Arbeitszeiterfassung dokumentiert Beginn, Ende und Dauer der täglichen Arbeitszeit eines Mitarbeitenden. Das ist die gesetzliche Mindestpflicht gemäß dem BAG-Beschluss 2022. Projektzeiterfassung geht darüber hinaus: Hier werden Stunden auf spezifische Projekte, Kunden und Leistungsarten gebucht, mit direkter Verbindung zum Mitarbeitenden. Für projektbasierte Dienstleister ist Projektzeiterfassung die Grundlage für korrekte Abrechnung, Auslastungssteuerung und Projektcontrolling.
Ab welcher Unternehmensgröße lohnt sich spezialisierte Projektzeiterfassung?
Sobald Stunden fakturierbar sind und Projektmargen gesteuert werden sollen, lohnt sich eine projektorientierte Zeiterfassungslösung unabhängig von der Mitarbeiterzahl. Bereits ab 10 bis 15 Mitarbeitenden übersteigen die wirtschaftlichen Verluste durch lückenhafte Zeiterfassung die Lizenzkosten einer spezialisierten Lösung. Der Investitionsgrund ist weniger Compliance als wirtschaftliche Transparenz.
Welche Zeiterfassungssoftware ist die beste für IT-Consultings und Beratungen?
Für IT-Consulting und Managementberatung braucht es ein Tool, das Arbeitszeit und Projektzeit verbindet, Abrechenbarkeit unterscheidet, Reisekosten nativ erfasst und in die Abrechnung übergeht. ZEP ist für diese Anforderungen spezialisiert. Tools wie Clockodo oder clockin decken den Compliance-Bedarf ab, bilden aber die Projektmargen-Logik nicht strukturell ab, die im Beratungsgeschäft entscheidend ist.
Ist Zeiterfassung per Excel noch rechtlich zulässig?

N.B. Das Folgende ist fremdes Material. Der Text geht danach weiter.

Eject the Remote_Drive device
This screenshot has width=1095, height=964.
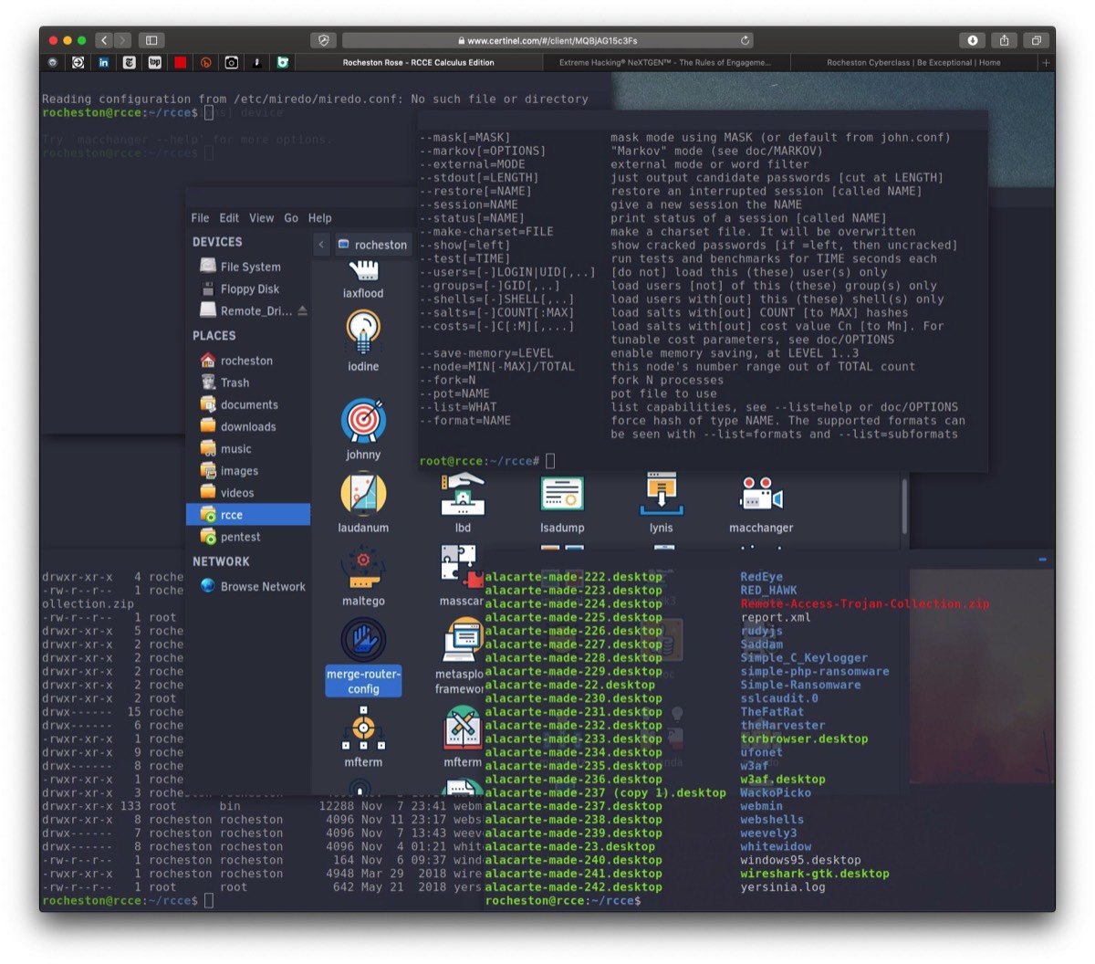(x=302, y=311)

Ja, aber nur temporär. Der BAG-Beschluss 2022 schreibt eine vollständige Zeiterfassung vor, ohne die Methode vorzugeben. Der Koalitionsvertrag 2025 plant die verbindliche elektronische Zeiterfassung mit Übergangsfristen je nach Unternehmensgröße. Wirtschaftlich ist Excel bereits heute riskant: Fehlerhafte Zuordnungen, manuelle Übergaben und fehlende Projektbezüge erzeugen Abrechnungsfehler, die schwer rückwirkend zu korrigieren sind.
Was kostet Zeiterfassungssoftware für ein KMU mit 30 Mitarbeitenden?
ZEP Clock startet ab 2 Euro pro Nutzer und Monat, ZEP Compact ab 7 Euro, ZEP Professional ab 18 Euro. Für ein 30-köpfiges Team ergibt das grob 720 bis 6.480 Euro im Jahr, je nach gewählter Produktlinie. Clockodo Pro liegt bei 10 Euro pro Nutzer/Monat, clockin bei 3,19 Euro bei Jahresvertrag. Die wirtschaftliche Gegenkalkulation: Nicht abgerechnete Projektstunden übersteigen die Differenz zwischen einem einfachen und einem spezialisierten System in projektintensiven Unternehmen innerhalb weniger Monate.
Wie funktioniert das Upgrade von einfacher Zeiterfassung auf Projektcontrolling?
Im Land-and-Expand-Modell von ZEP starten Unternehmen mit ZEP Clock für Arbeitszeiterfassung, Reisekosten und Abwesenheitsverwaltung. Wenn Controlling, Ressourcenplanung und Aufgabenmanagement relevant werden, wechseln sie zu ZEP Compact, ohne Daten zu migrieren oder ein neues System einzuführen. ZEP Professional ergänzt später Angebotswesen, Rechnungswesen und vollständiges Forecasting. Jede Stufe baut auf der vorherigen auf.